WASHINGTON -- The Biden administration is not about to change its long-standing North Korea policy and will continue to focus on deterrence and stronger ties with Asian allies, a senior White House official said, despite leader Kim Jong Un's unprecedented barrage of missile tests in recent months.
The U.S. is "always examining our assumptions" about North Korea but believes "the course that we've been on has been effective and prudent," White House Indo-Pacific Coordinator Kurt Campbell told reporters Tuesday.
"It's undeniable that North Korea is one of the most challenging issues on the global stage," Campbell said on the sidelines of the Trans-Pacific Dialogue conference in Virginia hosted by South Korea's Chey Institute. "Our best approach is to ensure that we are, in fact, in lockstep with our allies and partners and we're going to continue with that."

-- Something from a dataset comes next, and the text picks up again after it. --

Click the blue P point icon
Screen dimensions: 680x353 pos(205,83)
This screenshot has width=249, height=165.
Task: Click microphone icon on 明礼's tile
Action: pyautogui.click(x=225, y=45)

North Korea, which has declared itself a nuclear weapon state, has fired off a record number of missiles this year as the U.S. and its allies continue to pursue a policy that is aimed at the full denuclearization of the Korean peninsula while not officially recognizing that Pyongyang now has nuclear-weapons capability.
In November, North Korea test-fired a suspected intercontinental ballistic missile with an estimated range far enough to carry a warhead to the American mainland.
The sheer volume of missile tests -- and the looming possibility of a seventh nuclear test -- has prompted some observers to call for a change to long-standing U.S. policy, which has focused on sanctions and building ties with allies.
While some experts have called for tightening sanctions, or pressuring China, others argue for a more wholesale change to U.S. foreign policy on North Korea. Nuclear weapons expert Jeffrey Lewis wrote an opinion piece in The New York Times in October calling on Washington to "contemplate the unthinkable" and accept North Korea as a nuclear weapon state.
Last week, the Biden administration said it was considering "all available tools" to punish North Korea and unveiled new sanctions -- alongside Japan and South Korea -- to pressure Pyongyang to come back to the negotiating table. The U.S. announced sanctions against three individuals for their connection to the ruling Workers' Party of Korea.
Speaking Tuesday, Campbell said the U.S. doesn't know when North Korea might test another nuclear weapon but said Washington has warned of the consequences of doing so.
"We've sent a very strong signal to North Korea, to China, to Russia, to others, that a seventh nuclear test would be destabilizing and extremely unhelpful during this delicate period," he said.